Times Cryptic No 28200 – Saturday, 29 January 2022. Smooth sailing for a Saturday.

Someone asked last week how Saturday puzzles compare with weekdays. I think in general they occupy middle ground between Mellow Mondays and Fierce Fridays. What do you all think? This puzzle though might be an exception that tests the rule. I found it easier than usual! Was I just on the wavelength? Thanks to the setter for a very enjoyable puzzle. How did you all get on?

Notes for newcomers: The Times offers prizes for Saturday Cryptic Crosswords. This blog is posted a week later, after the competition closes. So, please don’t comment here on the current Saturday Cryptic.

[Read more …]Clues are blue, with definitions underlined.

Across
1 Use minimal effort dispatching a penalty (4)
COST – CO(a)ST.
3 Old mathematician rang, interrupting warlord (10)
ARCHIMEDES – CHIMED ‘interrupting’ ARES.
9 I’m right out of sweeteners for drinks (7)
IMBIBES – I’M + B(r)IBES
11 Face carrying vase every day (7)
DIURNAL – DIAL ‘carrying’ URN.
12 Seek extremely rare beer, one often seen at the bar? (5,8)
COURT REPORTER – COURT=seek, as in ‘court approval’ + R(ar)E + PORTER=beer.
14 State ignoring an Asian country (5)
INDIA – INDI(an)A.
15 Gemstone quiets our rioting (9)
TURQUOISE – anagram (rioting): QUIETS OUR.
17 Reflecting on dreary housing and coastal town (9)
LLANDUDNO – ON + DULL=dreary, all backwards, ‘housing’ AND.
19 Bumpkin getting outside old lift abruptly (5)
HOICK – HICK ‘outside’ O=old.
21 Beer is drunk by the lady with courage for party game (4,3,6)
SPIN THE BOTTLE – PINT in SHE + BOTTLE.
24 Tax I am able to see here? (7)
VATICAN – VAT=tax + I + CAN. The Holy See, of course.
25 Russian discounting tip from Spain, perhaps (7)
IBERIAN – (s)IBERIAN.
26 Jump in the air with supporter in added time? (4,6)
LEAP SECOND – LEAP=jump in the air + SECOND=supporter, of a motion for example.
27 A relative’s unchanged (2,2)
AS IS – A + SIS=sister.

Down
1 Animal caught on high ground, friend admits (10)
CHINCHILLA – C=caught + HILL, in CHINA=friend.
2 Down payment expected to be over 500 (7)
SUBDUED – SUB=payment + DUE + D=500, in Roman notation.
4 Relaxed about muscle being admired (9)
RESPECTED – RESTED ‘about’ PEC(toral).
5 Hotel covered by flashy drone (5)
HYDRO – hidden in plain sight. A type of clue I often miss!
6 Horse to run further, finding cliff faces there? (5,8)
MOUNT RUSHMORE – MOUNT=horse + RUSH=run + MORE=further.

_ _ _ _ _

In the crossword blog, what answer is given for the clue "Gemstone quiets our rioting"?

_ _ _ _ _

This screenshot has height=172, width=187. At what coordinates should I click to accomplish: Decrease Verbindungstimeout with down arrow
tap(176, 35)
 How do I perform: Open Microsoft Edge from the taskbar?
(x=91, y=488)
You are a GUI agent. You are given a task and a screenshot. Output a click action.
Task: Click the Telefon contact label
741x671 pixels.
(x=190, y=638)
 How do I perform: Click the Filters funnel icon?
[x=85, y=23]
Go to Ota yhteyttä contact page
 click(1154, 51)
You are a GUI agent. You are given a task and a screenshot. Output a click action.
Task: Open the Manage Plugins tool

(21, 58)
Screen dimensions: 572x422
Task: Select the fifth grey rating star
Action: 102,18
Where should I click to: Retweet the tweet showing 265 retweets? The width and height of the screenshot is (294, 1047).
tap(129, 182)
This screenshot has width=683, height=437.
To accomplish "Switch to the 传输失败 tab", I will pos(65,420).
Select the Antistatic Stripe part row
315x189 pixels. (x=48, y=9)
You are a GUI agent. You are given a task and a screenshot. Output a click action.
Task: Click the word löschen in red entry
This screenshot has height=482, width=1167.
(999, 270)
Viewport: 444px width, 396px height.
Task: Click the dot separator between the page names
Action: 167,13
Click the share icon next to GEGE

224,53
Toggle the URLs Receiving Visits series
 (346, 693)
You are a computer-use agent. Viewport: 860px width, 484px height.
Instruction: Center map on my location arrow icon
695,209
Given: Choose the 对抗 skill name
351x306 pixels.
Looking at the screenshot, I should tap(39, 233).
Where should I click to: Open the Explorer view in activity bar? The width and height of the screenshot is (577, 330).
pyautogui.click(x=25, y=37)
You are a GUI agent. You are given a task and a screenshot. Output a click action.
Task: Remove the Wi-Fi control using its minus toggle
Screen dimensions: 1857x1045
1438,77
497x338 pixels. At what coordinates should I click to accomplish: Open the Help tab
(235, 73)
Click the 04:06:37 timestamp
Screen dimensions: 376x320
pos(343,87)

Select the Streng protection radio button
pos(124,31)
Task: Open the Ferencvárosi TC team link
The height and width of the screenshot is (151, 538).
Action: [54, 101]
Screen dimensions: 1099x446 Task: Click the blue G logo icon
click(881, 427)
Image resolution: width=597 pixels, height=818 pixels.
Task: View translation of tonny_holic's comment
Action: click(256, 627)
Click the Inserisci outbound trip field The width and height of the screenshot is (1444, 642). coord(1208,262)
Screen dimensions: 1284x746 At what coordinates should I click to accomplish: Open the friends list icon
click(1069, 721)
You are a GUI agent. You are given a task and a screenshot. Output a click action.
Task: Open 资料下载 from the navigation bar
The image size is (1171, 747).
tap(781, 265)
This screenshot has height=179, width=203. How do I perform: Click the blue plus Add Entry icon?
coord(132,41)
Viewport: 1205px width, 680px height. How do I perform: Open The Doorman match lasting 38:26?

_ _ _ _ _

• The reply:
TURQUOISE